A critical vulnerability within the Libbitcoin Explorer (bx) 3.x library has exposed over 120,000 Bitcoin (BTC) wallets worldwide to potential compromise, making their funds susceptible to brute force attacks. This long-standing flaw, first identified in November 2023 and dubbed the "Milk Sad Case," poses a significant risk to non-custodial wallets generated between 2017 and 2023.
The Core of the Vulnerability
The root cause of this widespread vulnerability lies in the weak random number generation (RNG) used by specific versions of the Libbitcoin Explorer (bx) 3.x library. Instead of a robust cryptographic solution, the library employed the Mersenne Twister-32 algorithm, seeded solely by the system's time. This method created a highly limited seed space of only 2³² possible values. Such a small seed space drastically simplifies the process for malicious actors, who can use a high-performance personal computer to enumerate all possible seeds within days.

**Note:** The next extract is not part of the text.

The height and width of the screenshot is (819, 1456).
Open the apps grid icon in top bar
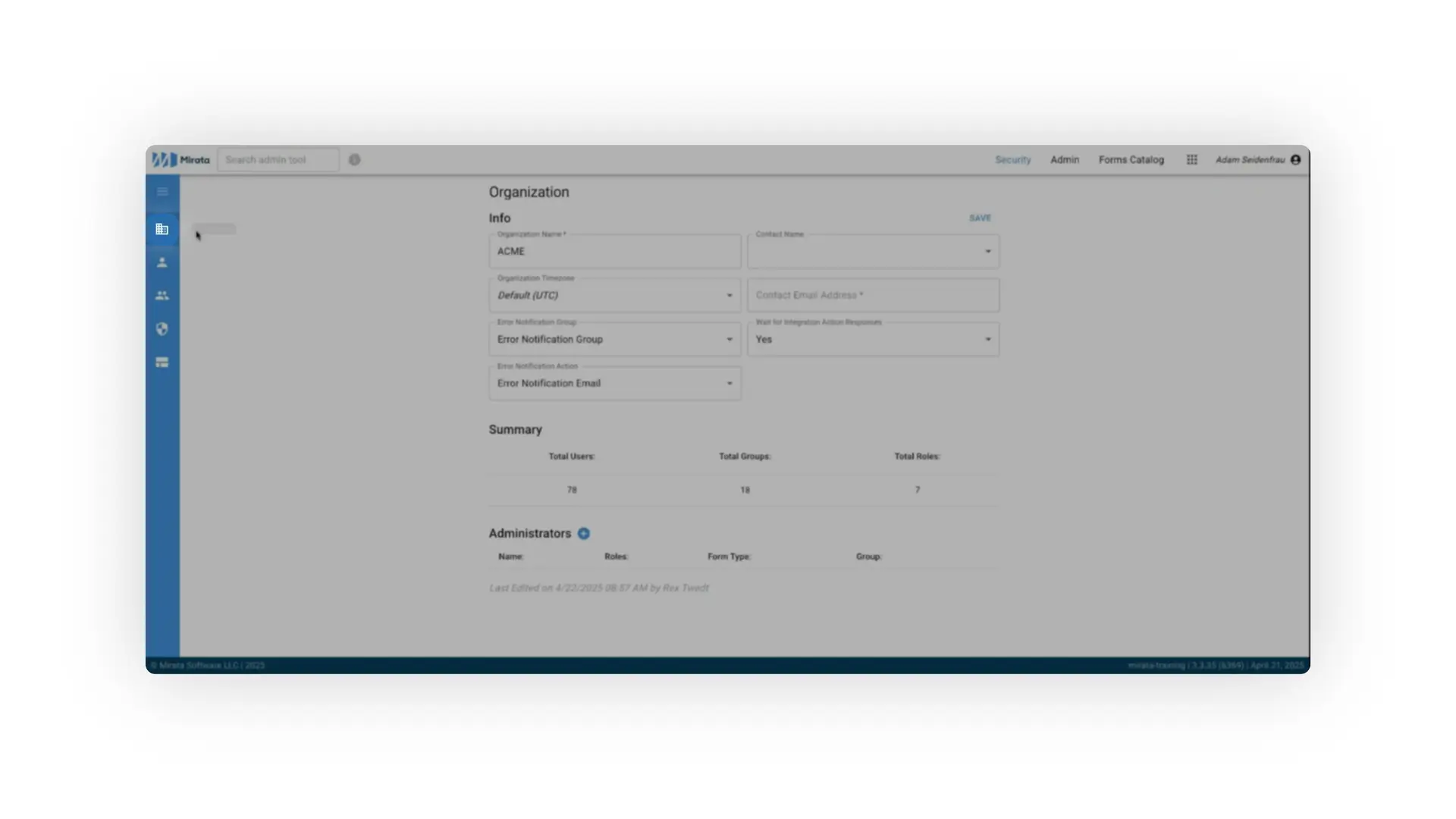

This allows them to predict private keys generated at arbitrary time points, enabling large-scale theft from affected wallets, including those created directly with Libbitcoin Explorer (bx) 3.x and certain versions of Trust Wallet.
Essential Steps to Secure Your Funds
To safeguard assets from this exploit, users of non-custodial Bitcoin wallets created with the vulnerable tooling must take immediate action. The primary recommendation is to transfer all funds from potentially compromised addresses to new storages that utilize Cryptographically Secure Pseudo-Random Number Generator (CSPRNG) technology. Additionally, generating new seed phrases, particularly those adhering to BIP 39 rules, can significantly enhance wallet security. It is also crucial to audit any existing paper or hardware wallets for potential exposure to this vulnerability. For software wallet users, consistently updating to the latest versions of both the wallet application and the operating system is vital to ensure maximum protection.